Quantum entanglement is crucial for advancements in quantum technologies, including communication, simulation, computation, and metrology. Large-scale multipartite entanglement, while theoretically possible, is challenging to achieve due to decoherence effects. Previous experiments have demonstrated entanglement in systems containing thousands to millions of atoms, but these systems required extremely low temperatures and isolation from the environment. This research aims to overcome these limitations by exploring the possibility of generating large-scale entanglement in room-temperature conditions, utilizing billions of motional atoms. The researchers hypothesize that the information contained within a single photon can be strongly correlated with the excitation shared by a large number of atoms, stimulating multipartite entanglement. The use of a far-off-resonance spontaneous Raman scattering (SRS) scheme within the Duan-Lukin-Cirac-Zoller (DLCZ) protocol is proposed to mitigate the detrimental effects of decoherence inherent in room-temperature environments. The success of this approach would significantly expand the scale of accessible entanglement and contribute to the understanding of the quantum-to-classical transition.

The paper reviews existing work on multipartite entanglement, highlighting the generation of Greenberger-Horne-Zeilinger (GHZ) states in superconducting, photonic, and ion systems. The limitations of these approaches, including exponentially low detection efficiency for GHZ states, are discussed. The creation of twin Fock entanglement states in Bose-Einstein condensates (BECs) and W states in atomic ensembles is also reviewed. The advantages of W states, particularly their scalability due to the reduced need for coincidence measurements, are emphasized. The challenges of achieving large-scale entanglement in room-temperature conditions due to decoherence caused by atomic motion and collisions are highlighted, along with the potential of the far-off-resonance DLCZ protocol as a solution.

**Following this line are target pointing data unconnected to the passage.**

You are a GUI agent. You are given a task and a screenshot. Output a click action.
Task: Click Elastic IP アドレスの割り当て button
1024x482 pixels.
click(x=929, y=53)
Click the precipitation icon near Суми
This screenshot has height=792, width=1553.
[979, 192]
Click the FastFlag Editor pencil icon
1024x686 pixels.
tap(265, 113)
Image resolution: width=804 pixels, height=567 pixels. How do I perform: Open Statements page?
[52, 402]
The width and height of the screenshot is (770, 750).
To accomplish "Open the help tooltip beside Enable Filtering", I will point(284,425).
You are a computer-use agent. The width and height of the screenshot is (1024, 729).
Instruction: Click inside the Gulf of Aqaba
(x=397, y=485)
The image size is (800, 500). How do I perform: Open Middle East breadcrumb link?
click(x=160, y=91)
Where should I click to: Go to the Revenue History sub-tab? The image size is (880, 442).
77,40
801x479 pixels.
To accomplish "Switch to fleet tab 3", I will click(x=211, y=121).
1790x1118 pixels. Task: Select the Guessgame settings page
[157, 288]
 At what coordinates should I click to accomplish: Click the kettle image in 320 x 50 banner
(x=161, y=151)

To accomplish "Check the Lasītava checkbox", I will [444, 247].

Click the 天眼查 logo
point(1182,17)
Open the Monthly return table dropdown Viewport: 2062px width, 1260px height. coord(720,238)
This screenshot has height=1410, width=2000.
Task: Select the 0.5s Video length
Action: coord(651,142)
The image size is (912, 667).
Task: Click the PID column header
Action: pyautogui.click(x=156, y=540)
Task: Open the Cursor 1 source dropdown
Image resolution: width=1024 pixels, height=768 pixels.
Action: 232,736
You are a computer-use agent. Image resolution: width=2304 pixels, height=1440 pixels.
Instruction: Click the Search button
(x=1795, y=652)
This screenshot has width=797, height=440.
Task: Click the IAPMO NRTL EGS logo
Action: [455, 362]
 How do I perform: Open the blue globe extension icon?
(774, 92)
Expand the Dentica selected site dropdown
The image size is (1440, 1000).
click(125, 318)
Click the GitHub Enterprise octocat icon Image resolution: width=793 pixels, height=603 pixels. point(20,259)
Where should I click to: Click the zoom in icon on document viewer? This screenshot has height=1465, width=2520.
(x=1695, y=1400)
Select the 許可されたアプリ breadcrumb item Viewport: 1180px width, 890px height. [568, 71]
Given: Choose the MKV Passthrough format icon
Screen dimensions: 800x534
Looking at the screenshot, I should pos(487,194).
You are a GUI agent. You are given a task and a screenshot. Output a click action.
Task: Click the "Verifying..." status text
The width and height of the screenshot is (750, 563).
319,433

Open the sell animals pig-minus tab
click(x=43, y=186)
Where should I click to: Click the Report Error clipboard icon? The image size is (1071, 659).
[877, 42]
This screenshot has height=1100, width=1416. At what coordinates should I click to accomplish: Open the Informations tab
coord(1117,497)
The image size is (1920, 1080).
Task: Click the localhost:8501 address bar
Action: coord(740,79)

The researchers employed a far-off-resonance spontaneous Raman scattering (SRS) scheme within the DLCZ protocol to generate multipartite entanglement in a room-temperature cesium vapor cell. The process involved creating a correlated photon-atom pair, where the detection of a Stokes photon heralds the creation of a W state among billions of atoms. A second interrogation pulse was applied to convert the shared excitation in the W state into an anti-Stokes photon. The entanglement depth was quantified using a Hanbury Brown-Twiss interferometer to analyze the photon number statistics of the correlated Stokes and anti-Stokes photons. An M-separability witness, constructed with the correlated photon statistics, was used to certify the entanglement and determine the entanglement depth (D = N/M, where N is the total number of atoms and M is the number of separable subgroups). The dynamic evolution of entanglement depth was observed by varying the delay time between the creation and verification pulses. The number of atoms participating in the entanglement was determined by fitting the measured transmission rate of light with different frequencies using an absorption model and using coherence analysis of the collective enhancement effect. The effects of decoherence, such as the loss of photons and reduction in correlation between Stokes and anti-Stokes photons were considered in the analysis of the data, with corrective measures implemented.

The experiment successfully generated multipartite entanglement in a W state among approximately 1.77 billion motional cesium atoms at room temperature, heralded by a single photon. The entanglement depth was quantified using the M-separability witness, revealing a significant number of genuinely entangled atoms even after microseconds-level storage time. The study demonstrated the dynamic evolution of entanglement depth and the effects of decoherence. The number of separable subgroups (M) increased with storage time, indicating the degradation of entanglement due to thermal motion. The influence of different pulse energies on the entanglement depth was studied, showing that stronger pulses resulted in a higher excitation probability but potentially smaller entanglement depth.

The results demonstrate that genuine multipartite entanglement is achievable in macroscopic systems at room temperature, significantly expanding the boundary of accessible entanglement. The findings are important for understanding the quantum-to-classical transition and have implications for the development of practical quantum technologies. The ability to observe the dynamic evolution of entanglement and decoherence effects provides valuable insights into the behavior of large-scale entangled systems. The use of a room-temperature system significantly reduces the complexity and cost associated with maintaining extremely low-temperature environments. The demonstrated scalability and operational simplicity pave the way for future applications in quantum sensing and metrology.

This research successfully demonstrated multipartite entanglement in a room-temperature atomic ensemble containing billions of motional atoms. This was achieved using a far-off-resonance DLCZ protocol and a novel method for certifying and quantifying the entanglement depth. The ability to observe the dynamic evolution of entanglement depth and the influence of decoherence highlights the potential of this platform for exploring the quantum-to-classical transition and for developing future quantum technologies. Further research could focus on increasing the size of the entangled system and exploring applications in quantum sensing and metrology.

The study focuses on a specific type of entanglement (W state). The entanglement depth, while substantial, provides a lower bound, and the exact number of genuinely entangled atoms might be higher. The decoherence effects, although studied, may have other unobserved contributions. The experimental setup might limit the attainable excitation probabilities and the potential for generating even larger-scale entanglement.